Agora o Brasil abriga um senador de oposição, perseguido pelo governo de La Paz. Não se sabe quais ações fora do quadro bilateral o governo brasileiro está empreendendo para tirar o boliviano em questão de seu local de "residência" para um asilo a que tem direito, no Brasil ou em terceiro país. Provavelmente, ele não conta com o mesmo apoio político de que desfrutava o ex-presidente hondurenho.
Tudo uma questão de aliados, amigos, companheiros, vocês entendem...
Paulo Roberto de Almeida
O Snowden bolivariano
No modesto quarto no primeiro andar de um prédio comercial, o asilado político ajeita-se como pode. Há 14 meses, seu mundo restringe-se a um cômodo de 20 metros quadrados na embaixada de uma nação amiga, mobiliado com uma cama, escrivaninha e frigobar. O banheiro é compartilhado. Tomar sol, apenas pela fresta da janela. Como todo refugiado, resta-lhe a escolha ingrata: entregar-se às autoridades ou aguentar firme até que consiga passagem para outra pátria.
Não é Julian Assange, o fundador do WikiLeaks, que para evitar sua extradição para Suécia se pôs à mercê da Embaixada de Equador em Londres. Tampouco me refiro a Edward Snowden, o bisbilhoteiro americano que derramou segredos da espionagem de Washington e acabou confinado no aeroporto de Moscou.
O relato acima é de Roger Pinto, o Snowden bolivariano. Quem? Perguntaria o leitor. Esquecido nas manchetes e nos malabarismos diplomáticos dos dois refugiados mais célebres do planeta está o drama do boliviano que, desde maio de 2012, está preso na Embaixada do Brasil, em La Paz. Guardadas as proporções, seu caso é emblemático para América Latina, ainda sob o luar do finado caudilho Hugo Chávez, e um problemão para a diplomacia regional.
Senador pelo Departamento de Pando, leste da Bolívia, Roger Pinto é conservador, rico, politicamente articulado e um crítico implacável do governo do presidente Evo Morales. Oposicionista do bloco Convergência Nacional, já integrou um movimento pela independência administrativa e fiscal de um naco tropical do país. A proposta não vingou, mas conseguiu provocar urticária no governo de Evo.
Para piorar, Roger também acusou um integrante do governo de envolvimento com o narcotráfico internacional. Em seguida, ele se tornou alvo de uma chuva de processos, acusado de delitos dos mais diversos, desde corrupção a doações irregulares para uma universidade.
Entre petições e impropérios - e muitas ameaças de morte -, o senador optou pela retirada e bateu à porta da embaixada brasileira. Disse que era um perseguido político e pediu asilo. Brasília, corretamente, o concedeu e ficou por isso mesmo.

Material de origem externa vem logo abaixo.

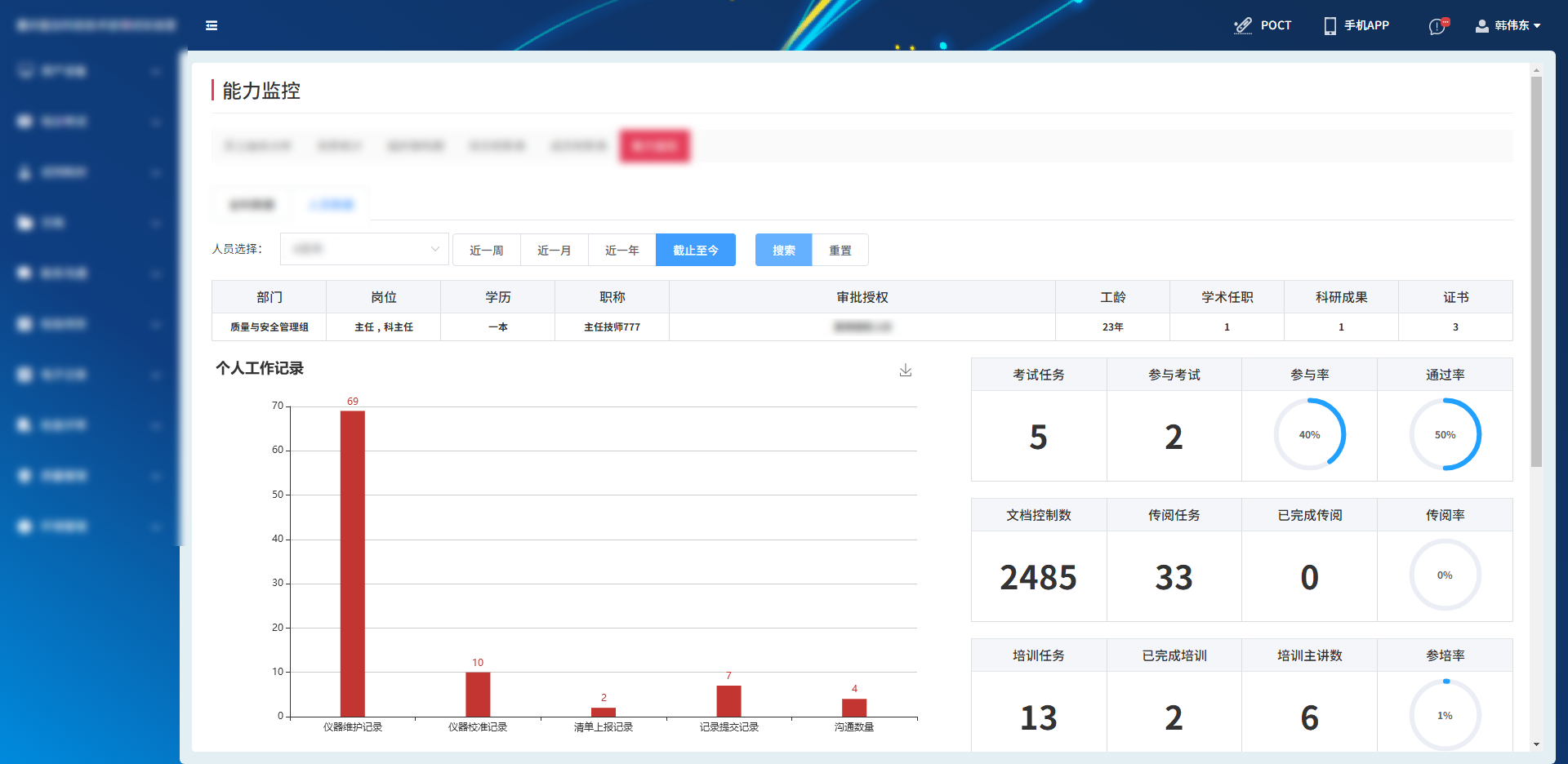Click the user avatar icon beside 韩伟东
The image size is (1568, 764).
(1481, 25)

Pela Constituição boliviana, todo cidadão tem o direito de pleitear o asilo. No entanto, nos meandros da Carta redigida a dedo pelo partido governante, não há regras nem normas claras para conceder o salvo-conduto. Sem ele, a concessão de asilo cai no vazio. Eis o labirinto de Roger, um asilado entre quatro paredes.

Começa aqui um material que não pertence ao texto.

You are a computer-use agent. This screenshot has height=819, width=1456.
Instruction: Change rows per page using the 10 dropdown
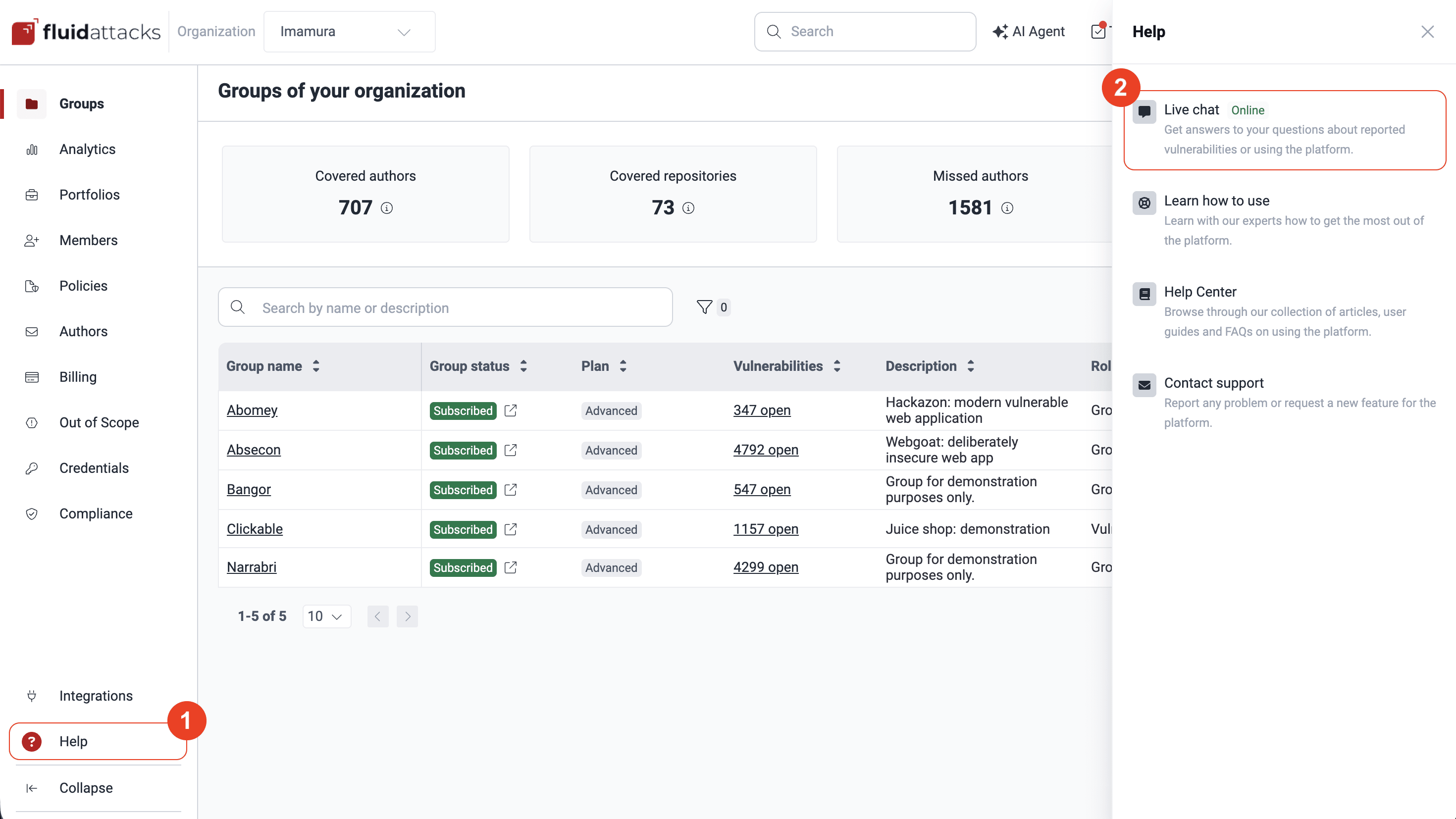(x=326, y=616)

Evo rebate a crítica com um argumento familiar. O senador não seria nenhum prisioneiro político, mas um criminoso comum. Logo, só cabe ao réu render-se à justiça. O argumento soa razoável, não fosse o magistrado boliviano togado pela mesma cartilha bolivariana.
Segundo a Fundação Nueva Democracia, que defende os direitos humanos na Bolívia, a Justiça virou joguete na mão do governo. Apenas nos últimos quatro meses de 2012, o grupo contabilizou 11 casos de suspensão ou de destituição de autoridades democraticamente eleitas, 21 casos de perseguição judicial por motivações políticas e 5 casos de suspensão de autoridades judiciais por causas políticas.
Segunda a Nueva Democracia, são "flagrantes violações de direitos humanos" atribuídas à atuação dos órgãos de segurança, ao Ministério Público e às autoridades da Justiça. Nas palavras de Jorge Quiroga, ex-presidente boliviano, "não se pode oferecer a um americano detido em Moscou o que não se cumpre com um boliviano em La Paz".
Aí está o fio condutor que une Roger Pinto a Edward Snowden e Julian Assange. Heróis ou bandidos, escolha você. Certamente, todos devem explicações pelos seus atos perante a Justiça. Mas que Justiça?